Consider
scripture, there is no divide “The Enlightenment” and future
generations have created the myth about a secular and non –
secular world.
How damaging
that is. We know we do not need to go to a church building to pray,
yet we constantly compartmentalise on the basis of modernity. The
secular / non secular dos/ and don't s might have worked for a
generation but scripture calls for a more radical reformed “reform!”.
The result of
this secular divide is the thought that God is no longer required;
based on the modernity of the church it is no wonder.
The emerging
church folks, have noted that the church needs to be wholly working
in the community and certainly not seen as a non secular group of
people. Their worship is less scripted with beginnings and ends and
more of a flow of what was happening before “formal worship”.
However we are
in this post modern post Christianity era where people are
discovering mysticism and spirituality. All the more the Church can
bring God to the spiritual seeking community who are not in this
generation stuck in a dual format of thinking of secular and
non-secular. The
work in the Highlands could grow if a long term commitment could be
made by the Union.
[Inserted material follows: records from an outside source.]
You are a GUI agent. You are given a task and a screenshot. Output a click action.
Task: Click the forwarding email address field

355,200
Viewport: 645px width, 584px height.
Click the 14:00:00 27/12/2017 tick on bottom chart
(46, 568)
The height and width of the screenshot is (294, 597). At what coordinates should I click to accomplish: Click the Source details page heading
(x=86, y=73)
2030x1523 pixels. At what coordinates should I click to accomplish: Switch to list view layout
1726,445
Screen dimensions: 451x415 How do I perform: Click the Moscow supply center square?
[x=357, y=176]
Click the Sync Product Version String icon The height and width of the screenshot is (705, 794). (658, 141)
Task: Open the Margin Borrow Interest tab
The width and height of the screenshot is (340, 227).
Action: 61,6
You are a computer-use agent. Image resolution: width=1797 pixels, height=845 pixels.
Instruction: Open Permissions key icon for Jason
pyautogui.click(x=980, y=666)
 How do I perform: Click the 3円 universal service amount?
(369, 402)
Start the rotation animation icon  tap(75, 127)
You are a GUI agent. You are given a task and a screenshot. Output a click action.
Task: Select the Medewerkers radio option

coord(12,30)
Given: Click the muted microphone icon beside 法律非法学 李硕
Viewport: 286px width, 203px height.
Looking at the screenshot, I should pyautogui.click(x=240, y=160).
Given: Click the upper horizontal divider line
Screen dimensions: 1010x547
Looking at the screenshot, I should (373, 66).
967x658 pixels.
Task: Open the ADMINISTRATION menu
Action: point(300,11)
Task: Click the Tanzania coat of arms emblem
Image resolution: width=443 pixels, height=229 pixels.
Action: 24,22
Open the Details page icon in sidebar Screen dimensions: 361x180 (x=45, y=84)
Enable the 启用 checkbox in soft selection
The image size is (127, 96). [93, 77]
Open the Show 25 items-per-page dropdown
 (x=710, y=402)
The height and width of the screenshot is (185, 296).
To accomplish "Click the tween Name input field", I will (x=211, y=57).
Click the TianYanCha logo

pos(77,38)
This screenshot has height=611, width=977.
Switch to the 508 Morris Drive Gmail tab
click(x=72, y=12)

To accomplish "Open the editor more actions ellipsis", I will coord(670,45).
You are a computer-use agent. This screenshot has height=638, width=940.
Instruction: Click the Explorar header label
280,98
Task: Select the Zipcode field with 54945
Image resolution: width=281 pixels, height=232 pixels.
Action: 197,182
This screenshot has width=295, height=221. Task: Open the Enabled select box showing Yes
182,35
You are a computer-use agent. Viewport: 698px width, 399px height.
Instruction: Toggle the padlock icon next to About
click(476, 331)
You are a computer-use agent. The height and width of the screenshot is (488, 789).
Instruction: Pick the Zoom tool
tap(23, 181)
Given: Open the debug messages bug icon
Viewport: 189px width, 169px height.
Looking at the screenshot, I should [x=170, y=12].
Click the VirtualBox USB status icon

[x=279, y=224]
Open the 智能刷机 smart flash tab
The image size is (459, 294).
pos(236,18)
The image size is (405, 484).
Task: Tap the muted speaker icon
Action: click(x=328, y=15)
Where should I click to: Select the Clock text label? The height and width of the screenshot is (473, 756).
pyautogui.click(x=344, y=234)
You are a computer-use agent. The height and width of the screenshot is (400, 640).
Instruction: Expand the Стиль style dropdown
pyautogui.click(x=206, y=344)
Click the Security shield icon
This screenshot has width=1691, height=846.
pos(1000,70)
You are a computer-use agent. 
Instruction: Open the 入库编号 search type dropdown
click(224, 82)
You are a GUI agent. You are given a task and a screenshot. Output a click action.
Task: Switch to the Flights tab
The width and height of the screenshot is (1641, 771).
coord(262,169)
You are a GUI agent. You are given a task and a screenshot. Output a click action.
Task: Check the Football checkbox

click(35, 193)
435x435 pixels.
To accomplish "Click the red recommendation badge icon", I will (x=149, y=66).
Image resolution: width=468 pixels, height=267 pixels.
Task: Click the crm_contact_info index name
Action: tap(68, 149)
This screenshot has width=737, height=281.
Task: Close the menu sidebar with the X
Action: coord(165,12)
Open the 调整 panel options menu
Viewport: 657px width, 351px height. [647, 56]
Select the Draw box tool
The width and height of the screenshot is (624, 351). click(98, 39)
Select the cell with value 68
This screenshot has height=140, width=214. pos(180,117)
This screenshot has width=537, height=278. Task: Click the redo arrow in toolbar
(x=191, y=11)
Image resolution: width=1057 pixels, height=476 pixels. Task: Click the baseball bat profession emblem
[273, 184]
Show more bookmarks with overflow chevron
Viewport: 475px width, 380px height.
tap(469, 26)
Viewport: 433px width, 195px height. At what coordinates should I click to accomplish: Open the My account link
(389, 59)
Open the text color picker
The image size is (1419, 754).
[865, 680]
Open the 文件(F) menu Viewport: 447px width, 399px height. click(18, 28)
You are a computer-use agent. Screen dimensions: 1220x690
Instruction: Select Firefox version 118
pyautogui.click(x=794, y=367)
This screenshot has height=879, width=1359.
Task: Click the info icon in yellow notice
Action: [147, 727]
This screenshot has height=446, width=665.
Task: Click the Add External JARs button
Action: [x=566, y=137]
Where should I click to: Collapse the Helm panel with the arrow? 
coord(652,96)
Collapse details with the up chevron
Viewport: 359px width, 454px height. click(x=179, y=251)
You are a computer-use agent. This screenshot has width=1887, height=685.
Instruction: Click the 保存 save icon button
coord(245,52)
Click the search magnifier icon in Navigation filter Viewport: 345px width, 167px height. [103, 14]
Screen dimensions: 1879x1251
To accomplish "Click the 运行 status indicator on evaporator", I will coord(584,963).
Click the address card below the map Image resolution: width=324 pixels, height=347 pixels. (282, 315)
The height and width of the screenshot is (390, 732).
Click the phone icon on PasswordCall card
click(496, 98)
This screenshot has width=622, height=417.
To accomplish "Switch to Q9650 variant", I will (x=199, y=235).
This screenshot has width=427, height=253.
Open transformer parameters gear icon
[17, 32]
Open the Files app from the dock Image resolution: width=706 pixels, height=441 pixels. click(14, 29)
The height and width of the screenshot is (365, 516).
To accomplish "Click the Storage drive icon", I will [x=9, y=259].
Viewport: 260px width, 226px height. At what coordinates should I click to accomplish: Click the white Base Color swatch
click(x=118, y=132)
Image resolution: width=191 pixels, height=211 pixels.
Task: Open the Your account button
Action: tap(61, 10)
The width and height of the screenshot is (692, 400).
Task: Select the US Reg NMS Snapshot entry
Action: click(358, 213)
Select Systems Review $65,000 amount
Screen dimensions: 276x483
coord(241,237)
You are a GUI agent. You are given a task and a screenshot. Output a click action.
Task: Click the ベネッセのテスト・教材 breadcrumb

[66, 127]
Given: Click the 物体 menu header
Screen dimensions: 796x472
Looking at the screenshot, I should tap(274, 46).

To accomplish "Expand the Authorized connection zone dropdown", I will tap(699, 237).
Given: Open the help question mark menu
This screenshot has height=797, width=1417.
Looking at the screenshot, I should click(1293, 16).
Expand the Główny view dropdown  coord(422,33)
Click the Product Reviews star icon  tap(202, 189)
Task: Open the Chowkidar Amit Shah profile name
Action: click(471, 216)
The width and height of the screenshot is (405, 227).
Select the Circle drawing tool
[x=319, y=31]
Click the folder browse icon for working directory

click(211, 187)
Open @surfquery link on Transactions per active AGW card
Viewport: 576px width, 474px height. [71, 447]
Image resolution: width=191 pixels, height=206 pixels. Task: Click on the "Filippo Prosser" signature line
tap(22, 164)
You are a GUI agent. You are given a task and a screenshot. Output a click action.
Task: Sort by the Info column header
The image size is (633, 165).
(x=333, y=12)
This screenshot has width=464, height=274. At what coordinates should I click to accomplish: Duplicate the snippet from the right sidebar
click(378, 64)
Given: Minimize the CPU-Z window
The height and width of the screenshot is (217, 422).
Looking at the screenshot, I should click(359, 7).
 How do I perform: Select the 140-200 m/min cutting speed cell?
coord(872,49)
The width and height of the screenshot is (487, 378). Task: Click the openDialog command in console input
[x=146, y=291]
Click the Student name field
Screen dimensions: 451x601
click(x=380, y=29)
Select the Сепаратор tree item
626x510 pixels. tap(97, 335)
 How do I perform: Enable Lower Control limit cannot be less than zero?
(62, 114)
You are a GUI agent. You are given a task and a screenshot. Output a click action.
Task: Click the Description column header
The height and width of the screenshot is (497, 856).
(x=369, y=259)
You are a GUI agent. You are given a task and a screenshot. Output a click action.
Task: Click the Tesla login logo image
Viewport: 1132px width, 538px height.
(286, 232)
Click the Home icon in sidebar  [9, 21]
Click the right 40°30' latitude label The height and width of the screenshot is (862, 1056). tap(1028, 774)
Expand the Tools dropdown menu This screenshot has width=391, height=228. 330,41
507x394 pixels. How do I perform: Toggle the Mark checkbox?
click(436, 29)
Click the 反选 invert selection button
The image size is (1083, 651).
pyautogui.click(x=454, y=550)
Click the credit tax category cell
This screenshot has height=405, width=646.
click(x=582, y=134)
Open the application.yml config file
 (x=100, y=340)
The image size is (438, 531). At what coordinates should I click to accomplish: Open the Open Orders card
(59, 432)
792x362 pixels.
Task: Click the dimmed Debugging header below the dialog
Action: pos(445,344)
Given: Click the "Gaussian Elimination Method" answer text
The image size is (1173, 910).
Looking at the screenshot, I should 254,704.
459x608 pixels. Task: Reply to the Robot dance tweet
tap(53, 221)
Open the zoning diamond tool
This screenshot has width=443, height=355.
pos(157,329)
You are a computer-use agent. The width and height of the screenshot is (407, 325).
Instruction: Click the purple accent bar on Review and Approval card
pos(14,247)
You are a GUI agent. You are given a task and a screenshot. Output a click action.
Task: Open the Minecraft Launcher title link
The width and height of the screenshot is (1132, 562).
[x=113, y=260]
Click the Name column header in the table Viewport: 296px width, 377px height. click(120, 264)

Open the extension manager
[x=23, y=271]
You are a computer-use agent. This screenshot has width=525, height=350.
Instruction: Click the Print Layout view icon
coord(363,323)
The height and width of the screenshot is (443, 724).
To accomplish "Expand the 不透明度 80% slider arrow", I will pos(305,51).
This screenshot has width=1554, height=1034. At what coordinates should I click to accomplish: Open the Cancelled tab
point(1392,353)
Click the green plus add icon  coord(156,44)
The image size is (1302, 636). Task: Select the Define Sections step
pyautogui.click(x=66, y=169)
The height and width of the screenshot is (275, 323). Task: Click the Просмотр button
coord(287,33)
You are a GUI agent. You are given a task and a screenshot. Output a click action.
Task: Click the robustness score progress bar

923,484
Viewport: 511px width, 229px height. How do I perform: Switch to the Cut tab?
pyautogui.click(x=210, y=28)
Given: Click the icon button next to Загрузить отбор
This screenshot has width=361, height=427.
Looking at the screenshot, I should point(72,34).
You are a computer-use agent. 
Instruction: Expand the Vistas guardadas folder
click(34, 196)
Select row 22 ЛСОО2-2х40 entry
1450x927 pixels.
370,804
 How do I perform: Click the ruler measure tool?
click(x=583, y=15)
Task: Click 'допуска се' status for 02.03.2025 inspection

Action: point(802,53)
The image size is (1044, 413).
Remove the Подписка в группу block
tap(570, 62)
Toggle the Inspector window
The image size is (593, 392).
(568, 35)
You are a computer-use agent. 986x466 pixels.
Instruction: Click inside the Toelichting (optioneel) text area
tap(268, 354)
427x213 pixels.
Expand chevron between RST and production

When churches are joining and constricting under
Synod instructions at the disapproval of the members an opportunity
to promote the “local church - Baptistic” could well have success
once more.
I
appreciate we cannot fund 27 Baptist missionaries in the Highlands
like in the past but there is a need to have a presence and to
support Christians who wish to worship and be an evangelical witness
North of Perth.
Apart
for the extensive work of the Perth Christian Centre there are a few
itinerant ministries.
Despite
the challenges of the North and the Presbyterian culture, there can
be new pockets of witness, like Dingwall, where I had a vision for a
church way back in 1982,- but the work does need commitment.